SELECTED EXCERPT Start Marker
When you lose someone thats been a part of yr life then therenot there any more my hubby had cancer they gave him 3/10mnths he passed 3days after the 10mnths i looked after him till the end and i thought id prepared my self this is what’s going to happen but i was so wrong every day was a blessing in the first few months we had a bucket list we were going to do go on holiday spend more time with the family and grankids we couldn’t fulfill our bucket list as he wasn’t allowed to fly and allthe hospital appointments and radiotherapy he’d have his good days
thenbad days which became more apparent we’d sit and talk about the situation how we both felt the children and grandchildren would viset we would talk laugh together i think to block out wat was going on i feel proud of myself for looking after him till the end it was hard at times and if im honest i did want to give up but i carried on tillthe end iknow he’s out of pain but hes left a big hole in my heart x
I am so sorry for your loss. My husband also died young, he had a terminal illness but should’ve had years. He died 6 weeks after diagnosis of a completely unrelated illness. Life is not fair. I wish I had something inspiring to tell you, but all I know is that going forward without your soul mate is hard. But we owe it to them and ourselves to do our best to make a good, albeit different, life. Everyone’s experience is different, so what works for me might not for you. But we were loved and we loved. If I knew 32 years ago that this is how it would end I would still do it.
Well for me it is a bit complicated.
We had ups and downs and I wasn’t coping very well when he was very poorly as so was I. Complicated by struggling to cope with adult autistic son all too much. Not as I wished it to be. He struggled to try to cope to the end. I feel it is what it is.
I would rather that it had been I could have done for him more and been more how I now wish. But he wanted to carry on until he dropped I think.
SELECTED EXCERPT End Marker
RECORDED DATA Start Marker
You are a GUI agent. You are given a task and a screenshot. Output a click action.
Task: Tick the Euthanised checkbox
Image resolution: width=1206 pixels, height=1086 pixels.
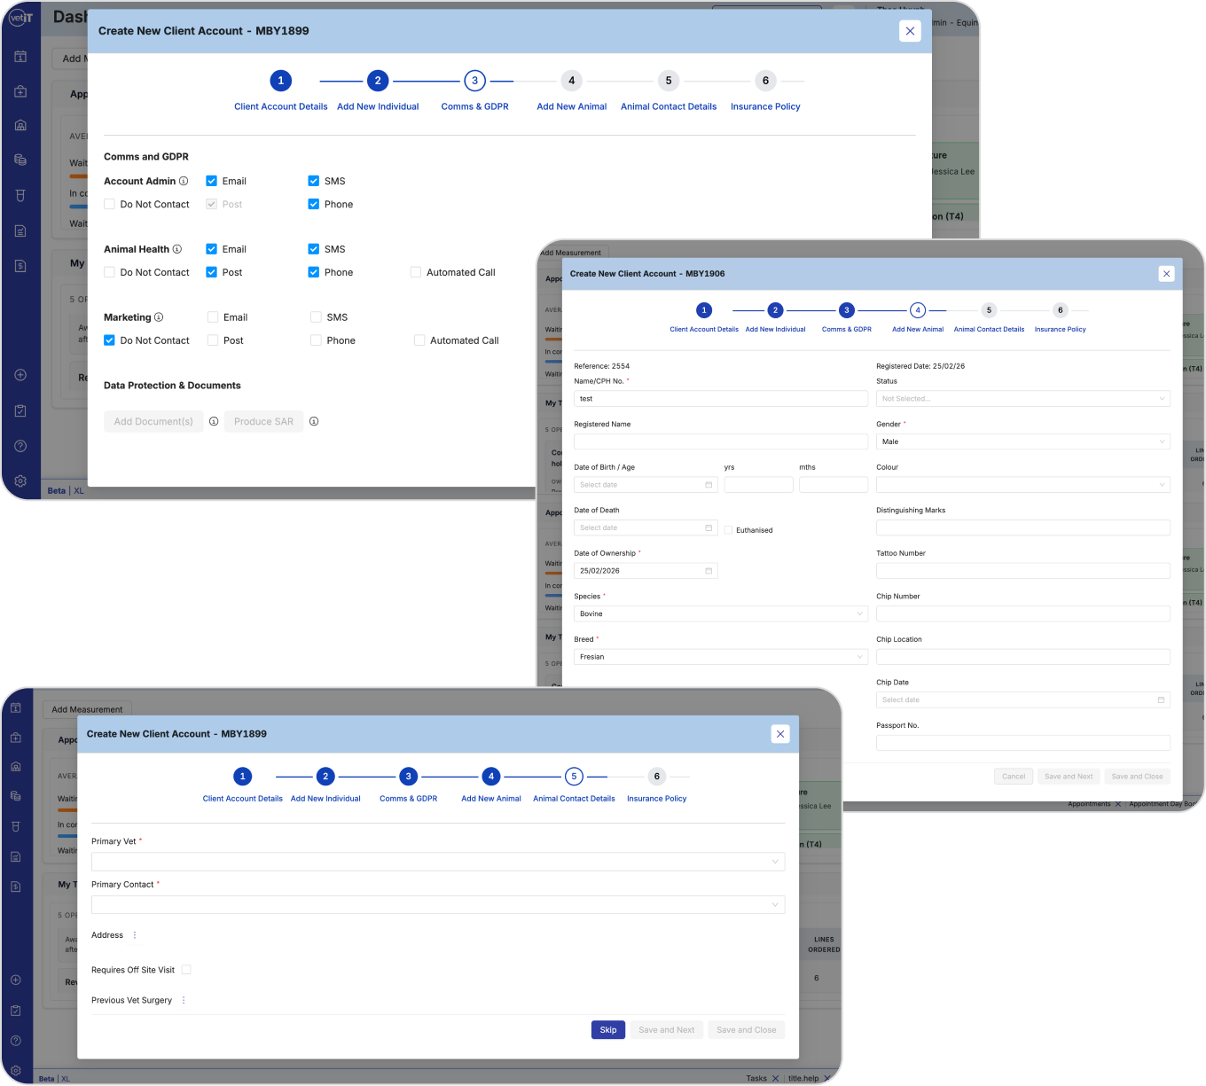(728, 530)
RECORDED DATA End Marker
▶ [EXERCISE SET]:
#1 In the bereavement posts, why couldn't the first writer and her husband carry out their bucket list? Answer in one to three sentences.
#2 Write out the bereavement posts from "We had ups and" to "what it is.", and swap "poorly" for "ill".
You won't need the data for this.

▶ [TASK SOLUTIONS]:
#1 He wasn't allowed to fly, and all the hospital appointments and radiotherapy got in the way.

#2
We had ups and downs and I wasn’t coping very well when he was very ill as so was I. Complicated by struggling to cope with adult autistic son all too much. Not as I wished it to be. He struggled to try to cope to the end. I feel it is what it is.